FOTOGRAFÍA DE UN MÉTODO
Por María G. Navarro*
Escribo este tratado que tienes entre tus manos como quien escribe una carta de amor. Para quienes consideren que una cosa así representa un desaire hacia ambos géneros —el género ensayístico y el amoroso, el cual no se aviene exactamente al género epistolar sino que trasciende este y todo otro—, lo cierto es que por la razón antedicha se me antoja una oportunidad de rematar la penosa situación en que se halla el primero (el género ensayístico) lanzándolo a la indeterminación, abundancia y permanente ocurrencia de que goza el discurso amoroso. A este último, cuando no se le encuentra destripándose ardorosamente en pintadas sobre muros, vayas y papeleras, se halla entregado a la música, a las grietas abiertas con una navaja sobre la corteza de un árbol formidable, y en una innumerable cantidad de circunstancias. El caso es que el amor se declara de modo tal que traspasa cualesquiera denominaciones genéricas. ¿Lo consigues distinguir en el fondo de un pantano donde un anillo arrojado allí con desdicha marca una circunferencia perfecta poblada ahora de moho?
El género amoroso adquiere tantas formas como puedan imaginarse quedando liberado de la categoría misma de género. Es cierto que en conjunción con el género ensayístico tal vez produzca alguna forma de hibridación, que algunos considerarán inoportuna pero, a decir verdad, y en mi caso, no he podido por menos que darme a ella pues todo lo que aquí relato, exploro e indago constituye tan solo un fragmento de aquella vasta cantidad de declaraciones amorosas diseminadas en conversaciones contigo por lo que, por fuerza y acaso por fortuna, este ensayo no podía ser sino el resultado de una hibridación.
Durante años me has estado preguntando por el significado del método. Cuando no me has inquirido por el sentido exacto de un método, algo resabiada, me has llegado a preguntar en particular por un método para conseguir entender todo lo que te iba diciendo. Incluso en la distancia y presa de una tristeza licuada hasta el extremo de arder en melancólica agonía de espera y desazón inflamada, la cuestión del método nos ha llevado a discusiones extrañas a través de los medios virtuales de transmisión de señales acústicas, visuales y emotivas. Te confieso que a mí me ha parecido, llegado un punto, una banalidad andar planteándose cosas tales siendo que el mundo representa por sí mismo un espacio de una infinidad de objetos y de pensamientos y percepciones, por lo que andar todo el tiempo atascados en la definición de una palabra, que demanda atenciones tan limitadoras y aclaraciones insaciables y penosas, me ha llevado muchas veces a mandarlo todo a hacer puñetas. Pero de nuevo me hacías caer en la cuenta de que existía otro modo de formular la pregunta en torno al método, y entonces improvisabas un comentario poblado de nuevos pensamientos, a veces tan inusitados que nos espantaba la sola idea de dejar de ponernos a indagar por el sendero abierto. Y de vueltas estábamos con la cuestión del método sin saber si algún día acabaríamos agotando el hervidero de las muchas imágenes a que se arrima cualquier definición de método, expandiéndose por doquier ante nosotras los límites consustanciales a la improvisación de todo camino y todo transcurrir.

* **MATERIAL PROPORCIONADO**
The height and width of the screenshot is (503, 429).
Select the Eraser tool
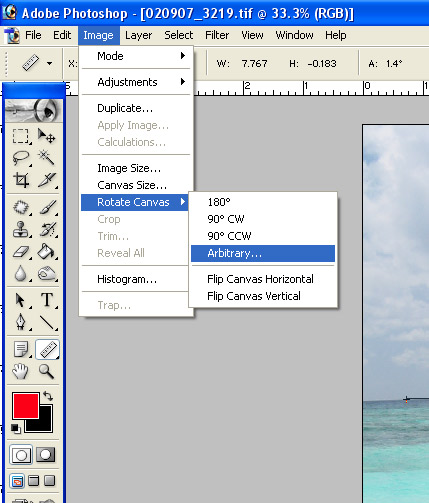(x=21, y=251)
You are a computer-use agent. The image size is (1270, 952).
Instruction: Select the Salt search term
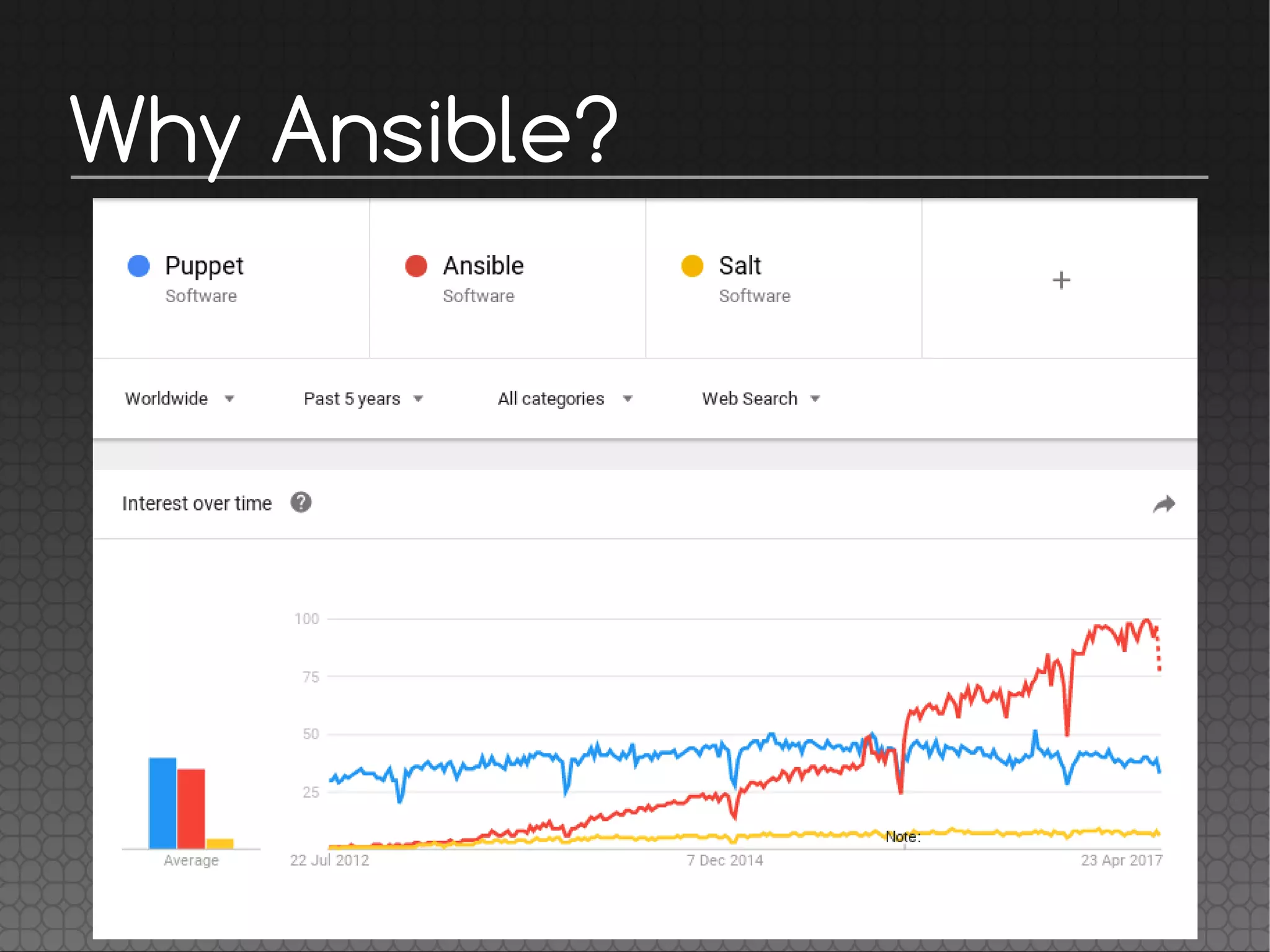click(x=740, y=266)
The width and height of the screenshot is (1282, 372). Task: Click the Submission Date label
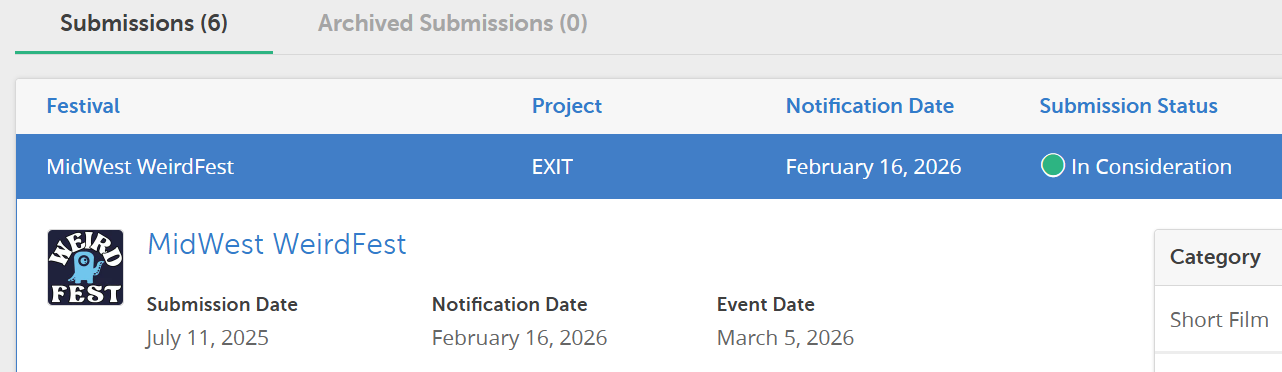tap(222, 305)
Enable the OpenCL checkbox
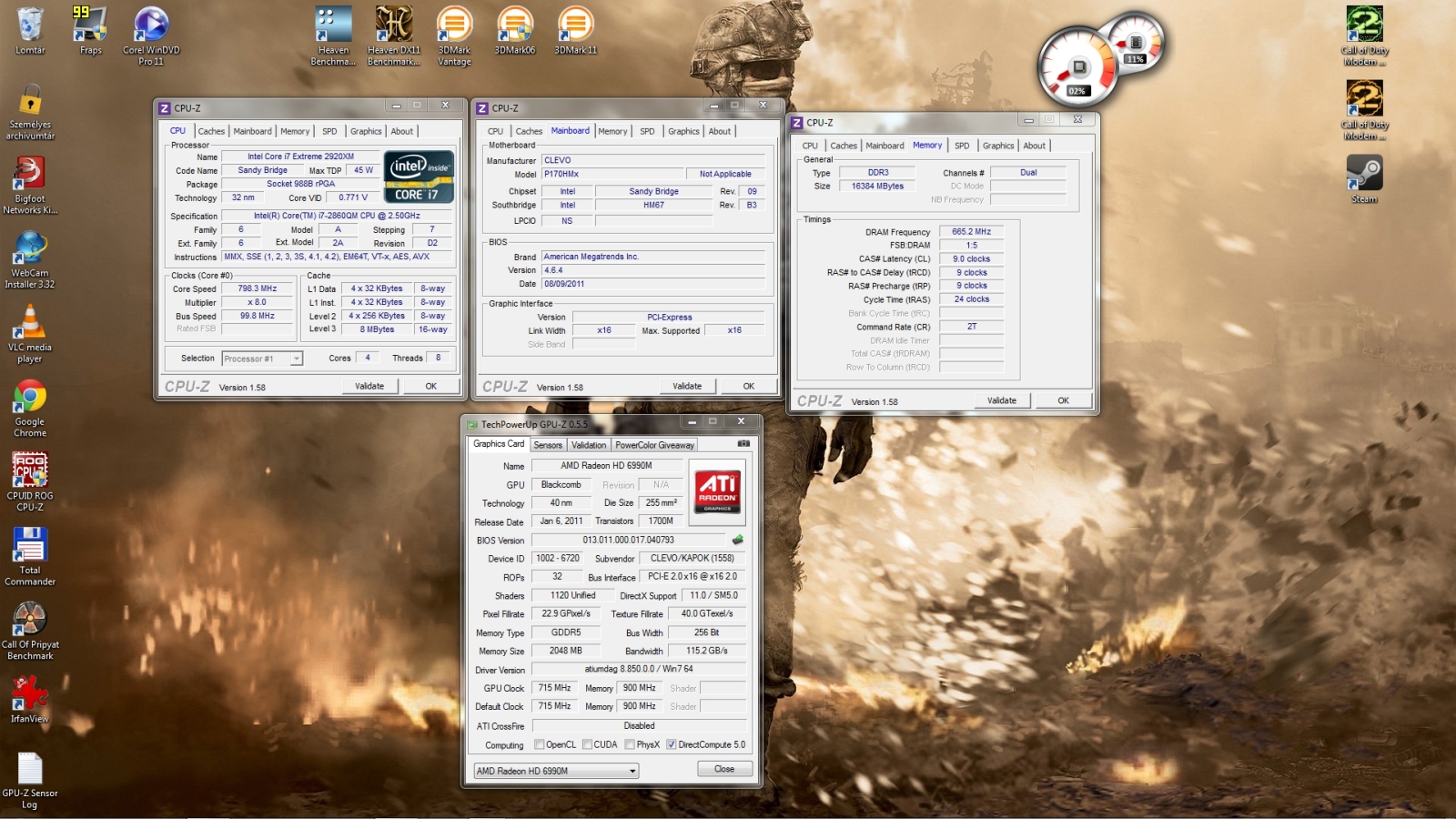 pos(540,744)
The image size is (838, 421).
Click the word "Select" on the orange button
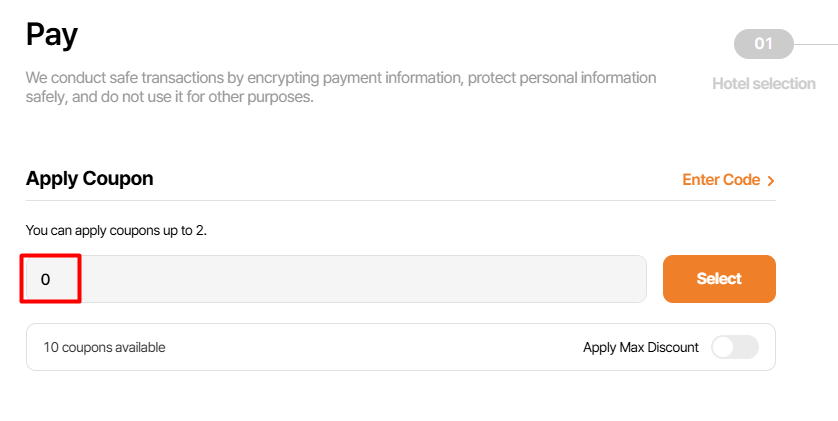click(719, 279)
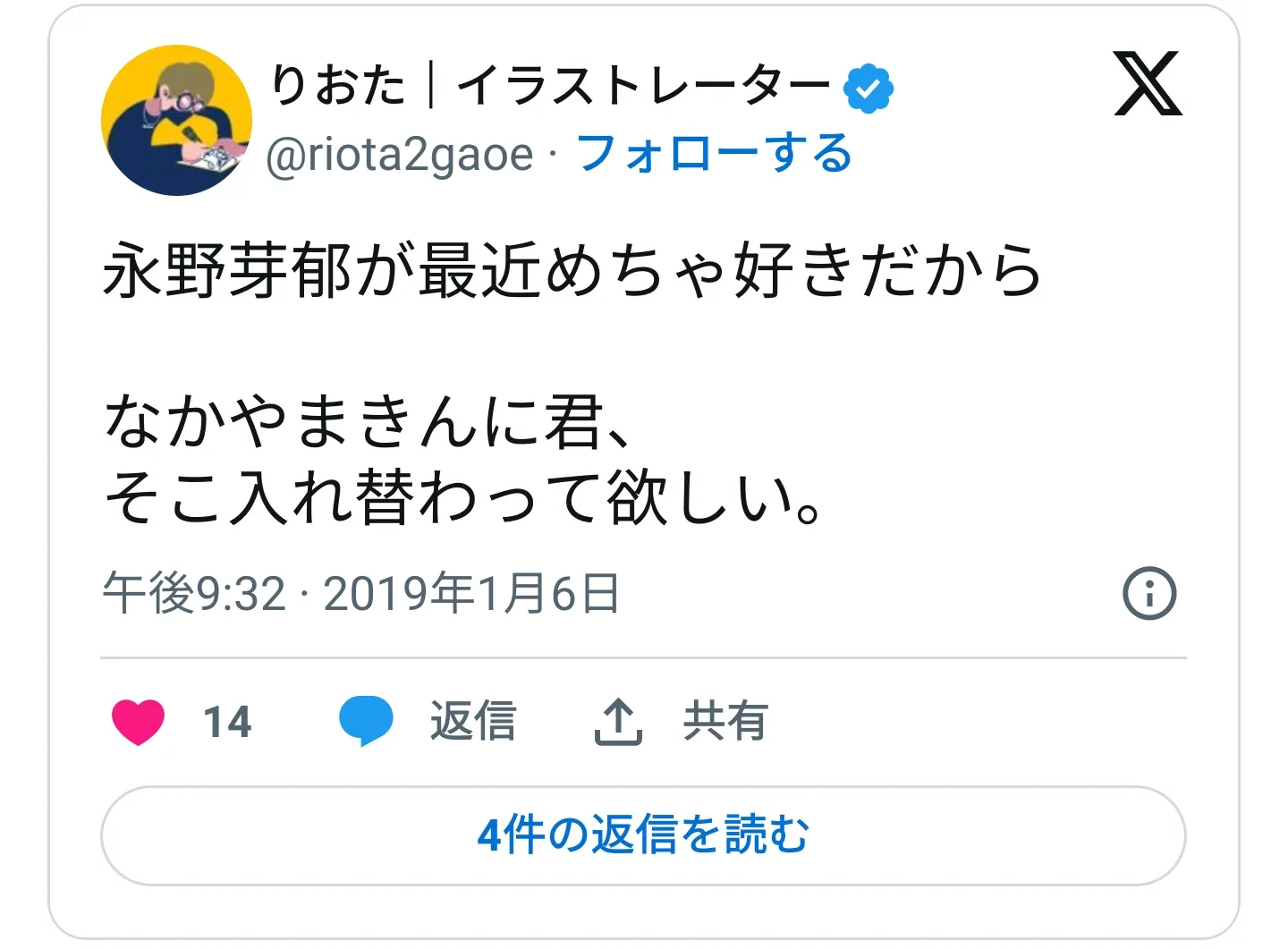Click the text そこ入れ替わって欲しい。
This screenshot has height=949, width=1288.
pos(463,497)
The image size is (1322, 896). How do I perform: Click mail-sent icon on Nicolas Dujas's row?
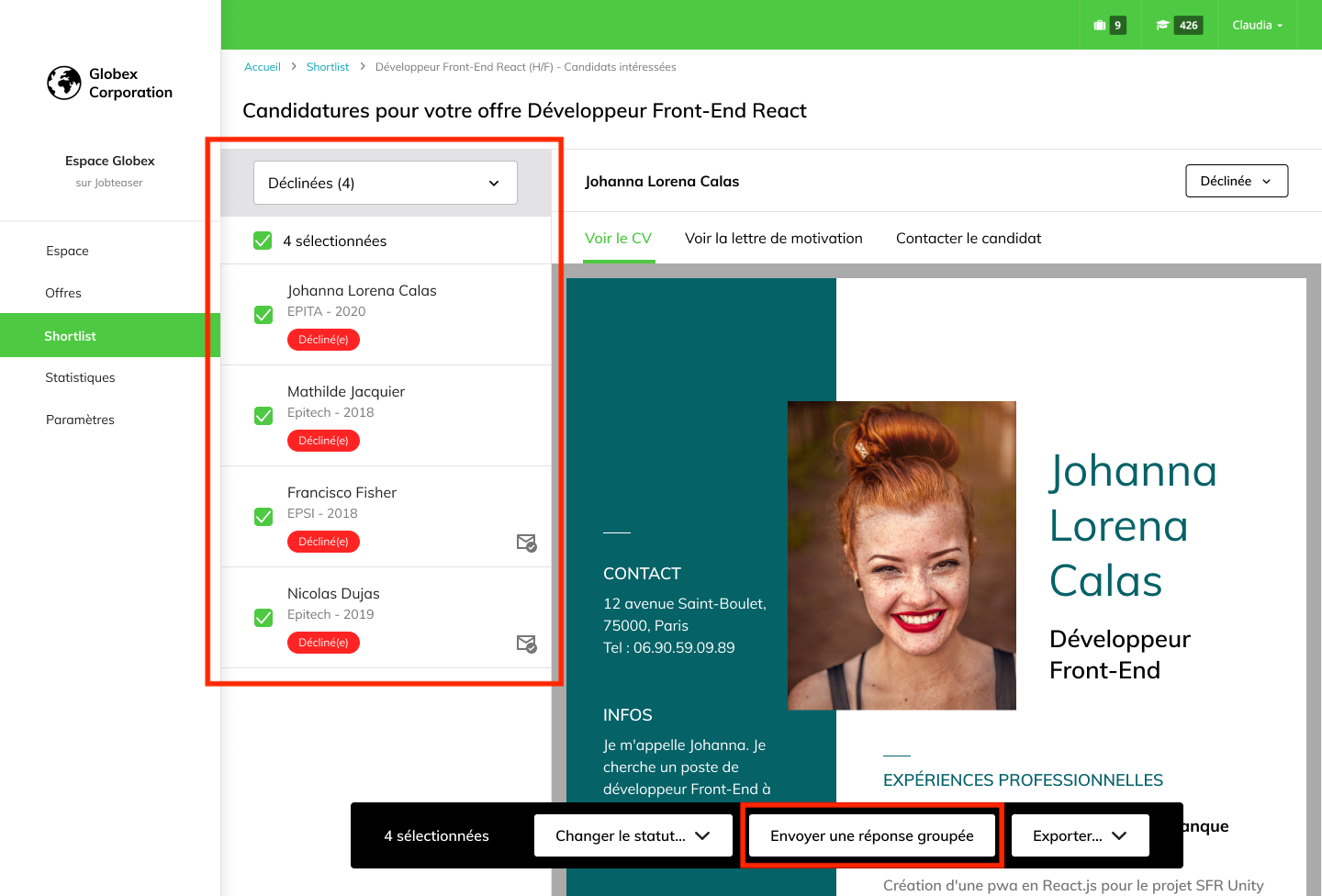(x=526, y=644)
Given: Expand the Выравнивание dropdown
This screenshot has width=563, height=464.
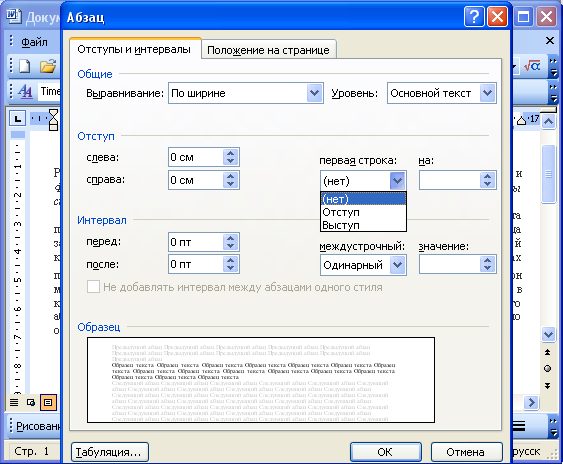Looking at the screenshot, I should [x=315, y=93].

* **TAREA ASIGNADA 1**
Según el ensayo «Fotografía de un método», ¿cómo se escribe el tratado?
* **TAREA ASIGNADA 2**
Transcribe del ensayo «Fotografía de un método» el pasaje que empieza en las palabras «El género amoroso» y termina tras «de una hibridación.».

* **TU SOLUCIÓN 1**
Como quien escribe una carta de amor.

* **TU SOLUCIÓN 2**
El género amoroso adquiere tantas formas como puedan imaginarse quedando liberado de la categoría misma de género. Es cierto que en conjunción con el género ensayístico tal vez produzca alguna forma de hibridación, que algunos considerarán inoportuna pero, a decir verdad, y en mi caso, no he podido por menos que darme a ella pues todo lo que aquí relato, exploro e indago constituye tan solo un fragmento de aquella vasta cantidad de declaraciones amorosas diseminadas en conversaciones contigo por lo que, por fuerza y acaso por fortuna, este ensayo no podía ser sino el resultado de una hibridación.